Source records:
○ ○ ○

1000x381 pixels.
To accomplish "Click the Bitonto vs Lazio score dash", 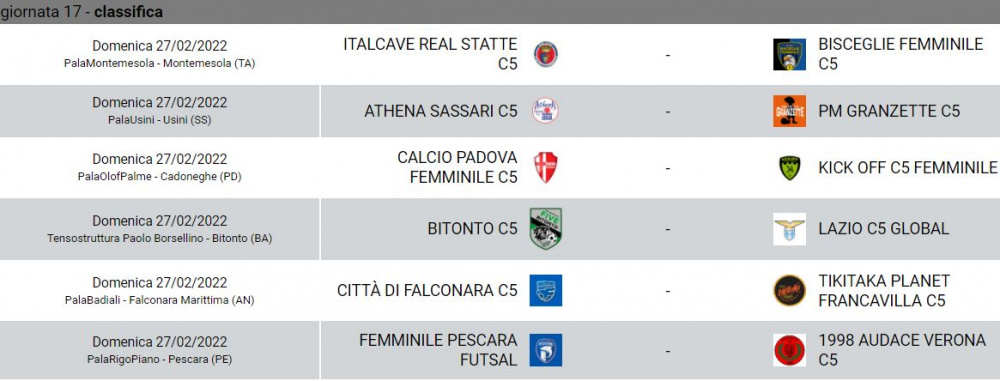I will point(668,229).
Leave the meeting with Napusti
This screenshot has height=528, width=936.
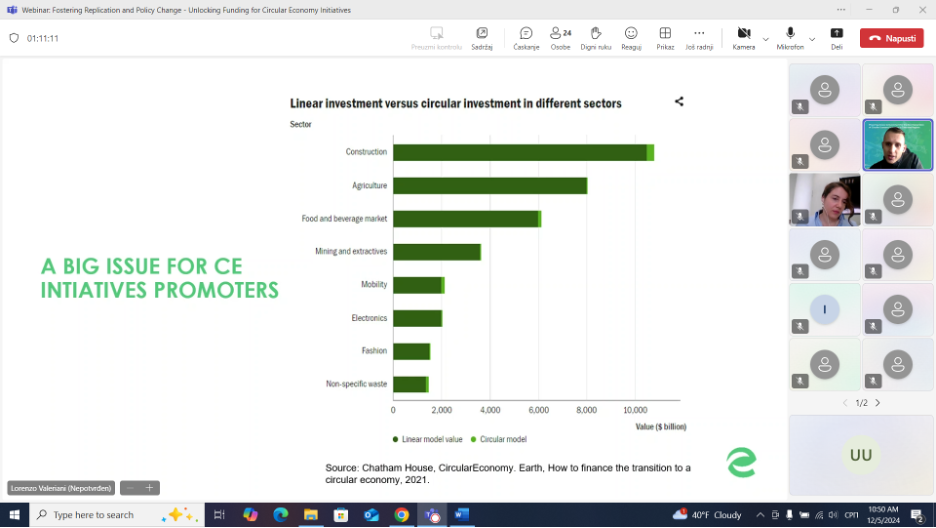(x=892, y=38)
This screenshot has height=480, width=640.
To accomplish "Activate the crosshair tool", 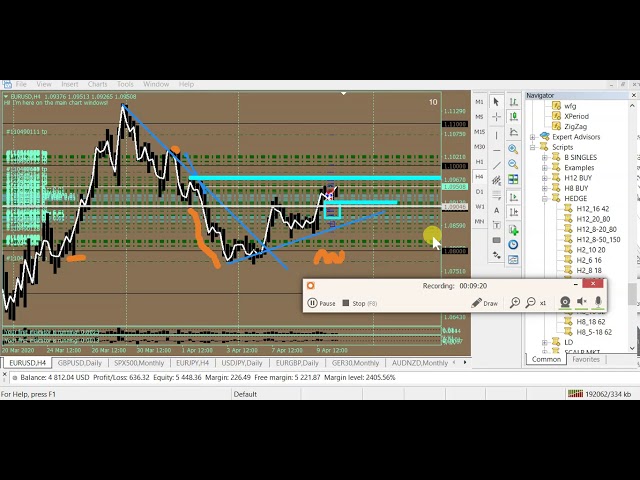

○ ○ ○

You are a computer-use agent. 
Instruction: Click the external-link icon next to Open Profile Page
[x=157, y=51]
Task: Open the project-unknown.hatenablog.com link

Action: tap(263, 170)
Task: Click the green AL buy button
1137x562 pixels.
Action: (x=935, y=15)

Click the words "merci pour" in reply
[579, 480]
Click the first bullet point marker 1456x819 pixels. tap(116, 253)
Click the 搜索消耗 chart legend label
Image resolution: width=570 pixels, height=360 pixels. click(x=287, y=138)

○ ○ ○

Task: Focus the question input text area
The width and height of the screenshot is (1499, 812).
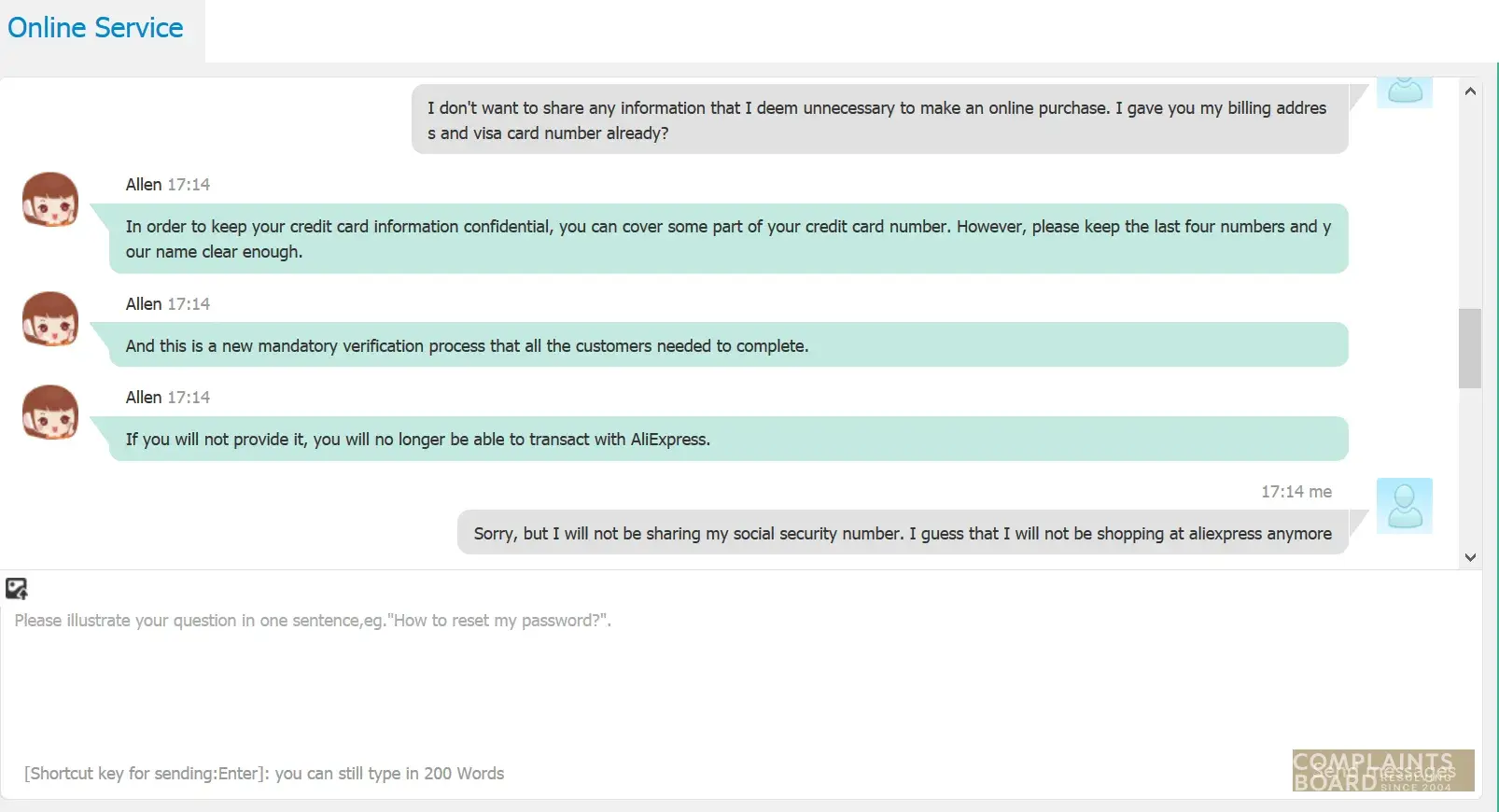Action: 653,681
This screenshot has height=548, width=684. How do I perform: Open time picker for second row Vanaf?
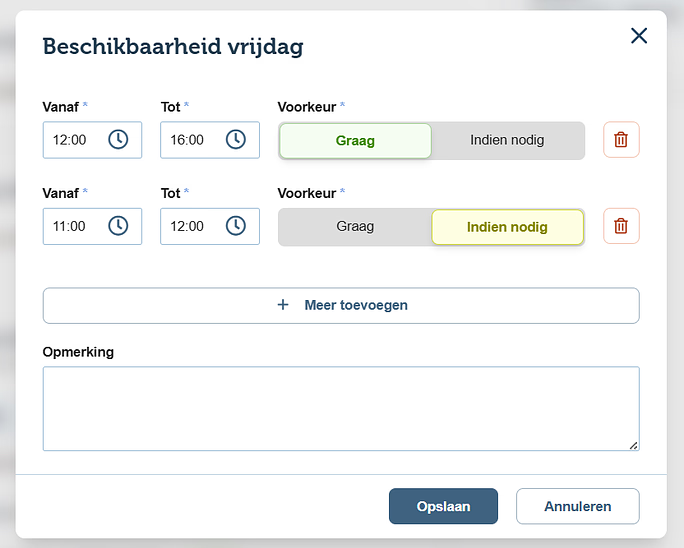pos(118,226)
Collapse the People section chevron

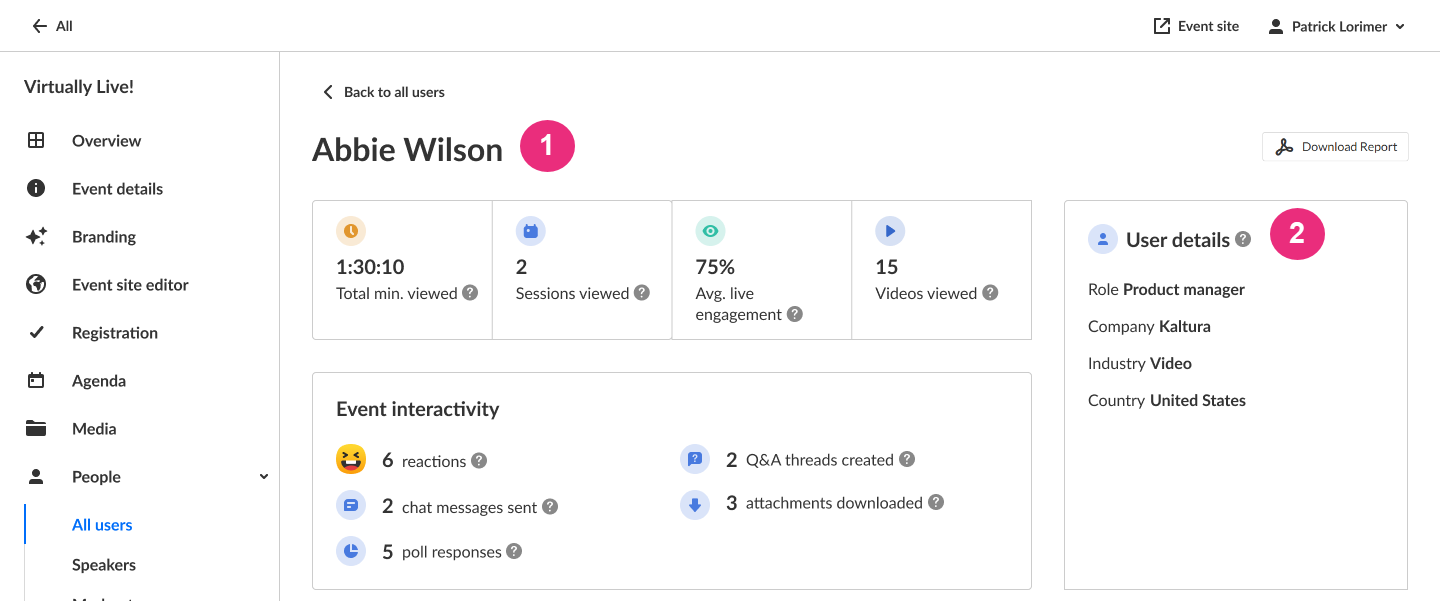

○ ○ ○

▶ **What you should do**:
Every line above between the one containing "Task: Focus the question input text area" and the one containing "Collapse the People section chevron", those two included, is to be printed exactly. No pictures go into the copy.

▶ **Exercise result**:
Task: Focus the question input text area
The width and height of the screenshot is (1499, 812).
Action: 653,681
This screenshot has height=548, width=684. How do I perform: Open time picker for second row Vanaf?
pos(118,226)
Collapse the People section chevron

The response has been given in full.